Exercise goal >>
Copy the lines below word for word, every one of them.

Item position entries >>
## Start

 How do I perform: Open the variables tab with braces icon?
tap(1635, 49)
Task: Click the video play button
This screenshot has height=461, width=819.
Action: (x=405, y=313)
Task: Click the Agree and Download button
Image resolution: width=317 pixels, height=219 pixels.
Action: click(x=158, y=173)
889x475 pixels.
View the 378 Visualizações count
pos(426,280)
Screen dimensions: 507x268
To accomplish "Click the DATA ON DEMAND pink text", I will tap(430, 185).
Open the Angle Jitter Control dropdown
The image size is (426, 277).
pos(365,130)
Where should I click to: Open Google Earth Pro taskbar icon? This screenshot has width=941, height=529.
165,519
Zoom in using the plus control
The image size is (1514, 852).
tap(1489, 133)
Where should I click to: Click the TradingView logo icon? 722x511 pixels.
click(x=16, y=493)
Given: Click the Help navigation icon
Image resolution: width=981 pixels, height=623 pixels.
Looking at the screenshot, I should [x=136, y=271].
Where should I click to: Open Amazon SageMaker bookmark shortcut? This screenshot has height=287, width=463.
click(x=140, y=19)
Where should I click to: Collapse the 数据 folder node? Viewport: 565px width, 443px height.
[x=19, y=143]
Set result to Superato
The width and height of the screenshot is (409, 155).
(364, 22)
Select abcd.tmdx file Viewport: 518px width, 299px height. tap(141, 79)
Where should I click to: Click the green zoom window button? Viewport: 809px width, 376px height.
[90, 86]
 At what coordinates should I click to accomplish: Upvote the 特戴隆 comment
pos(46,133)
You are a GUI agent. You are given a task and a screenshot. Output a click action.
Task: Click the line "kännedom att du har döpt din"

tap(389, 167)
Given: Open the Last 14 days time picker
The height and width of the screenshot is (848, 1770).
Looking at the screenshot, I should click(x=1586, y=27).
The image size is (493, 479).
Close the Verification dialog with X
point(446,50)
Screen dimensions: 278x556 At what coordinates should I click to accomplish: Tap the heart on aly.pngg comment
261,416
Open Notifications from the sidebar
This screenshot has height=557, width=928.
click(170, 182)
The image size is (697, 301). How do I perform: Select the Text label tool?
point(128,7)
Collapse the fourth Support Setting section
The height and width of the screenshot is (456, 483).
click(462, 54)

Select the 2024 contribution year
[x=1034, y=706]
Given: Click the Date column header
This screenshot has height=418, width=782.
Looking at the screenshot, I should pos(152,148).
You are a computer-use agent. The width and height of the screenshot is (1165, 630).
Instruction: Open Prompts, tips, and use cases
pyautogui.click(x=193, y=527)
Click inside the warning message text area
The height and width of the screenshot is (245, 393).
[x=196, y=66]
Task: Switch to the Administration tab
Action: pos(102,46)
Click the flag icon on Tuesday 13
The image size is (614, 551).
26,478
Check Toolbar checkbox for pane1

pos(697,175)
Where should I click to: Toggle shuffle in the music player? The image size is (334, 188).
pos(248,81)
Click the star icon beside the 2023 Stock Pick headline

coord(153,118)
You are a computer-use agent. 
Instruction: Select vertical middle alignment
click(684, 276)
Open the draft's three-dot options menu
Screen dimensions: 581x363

## End

Solution to the problem >>
 How do I perform: Open the variables tab with braces icon?
tap(1635, 49)
Task: Click the video play button
This screenshot has height=461, width=819.
Action: (x=405, y=313)
Task: Click the Agree and Download button
Image resolution: width=317 pixels, height=219 pixels.
Action: click(x=158, y=173)
889x475 pixels.
View the 378 Visualizações count
pos(426,280)
Screen dimensions: 507x268
To accomplish "Click the DATA ON DEMAND pink text", I will tap(430, 185).
Open the Angle Jitter Control dropdown
The image size is (426, 277).
pos(365,130)
Where should I click to: Open Google Earth Pro taskbar icon? This screenshot has width=941, height=529.
165,519
Zoom in using the plus control
The image size is (1514, 852).
tap(1489, 133)
Where should I click to: Click the TradingView logo icon? 722x511 pixels.
click(x=16, y=493)
Given: Click the Help navigation icon
Image resolution: width=981 pixels, height=623 pixels.
Looking at the screenshot, I should [x=136, y=271].
Where should I click to: Open Amazon SageMaker bookmark shortcut? This screenshot has height=287, width=463.
click(x=140, y=19)
Where should I click to: Collapse the 数据 folder node? Viewport: 565px width, 443px height.
[x=19, y=143]
Set result to Superato
The width and height of the screenshot is (409, 155).
(364, 22)
Select abcd.tmdx file Viewport: 518px width, 299px height. tap(141, 79)
Where should I click to: Click the green zoom window button? Viewport: 809px width, 376px height.
[90, 86]
 At what coordinates should I click to accomplish: Upvote the 特戴隆 comment
pos(46,133)
You are a GUI agent. You are given a task and a screenshot. Output a click action.
Task: Click the line "kännedom att du har döpt din"

tap(389, 167)
Given: Open the Last 14 days time picker
The height and width of the screenshot is (848, 1770).
Looking at the screenshot, I should click(x=1586, y=27).
The image size is (493, 479).
Close the Verification dialog with X
point(446,50)
Screen dimensions: 278x556 At what coordinates should I click to accomplish: Tap the heart on aly.pngg comment
261,416
Open Notifications from the sidebar
This screenshot has height=557, width=928.
click(170, 182)
The image size is (697, 301). How do I perform: Select the Text label tool?
point(128,7)
Collapse the fourth Support Setting section
The height and width of the screenshot is (456, 483).
click(462, 54)

Select the 2024 contribution year
[x=1034, y=706]
Given: Click the Date column header
This screenshot has height=418, width=782.
Looking at the screenshot, I should pos(152,148).
You are a computer-use agent. The width and height of the screenshot is (1165, 630).
Instruction: Open Prompts, tips, and use cases
pyautogui.click(x=193, y=527)
Click inside the warning message text area
The height and width of the screenshot is (245, 393).
[x=196, y=66]
Task: Switch to the Administration tab
Action: pos(102,46)
Click the flag icon on Tuesday 13
The image size is (614, 551).
26,478
Check Toolbar checkbox for pane1

pos(697,175)
Where should I click to: Toggle shuffle in the music player? The image size is (334, 188).
pos(248,81)
Click the star icon beside the 2023 Stock Pick headline

coord(153,118)
You are a computer-use agent. 
Instruction: Select vertical middle alignment
click(684, 276)
Open the draft's three-dot options menu
Screen dimensions: 581x363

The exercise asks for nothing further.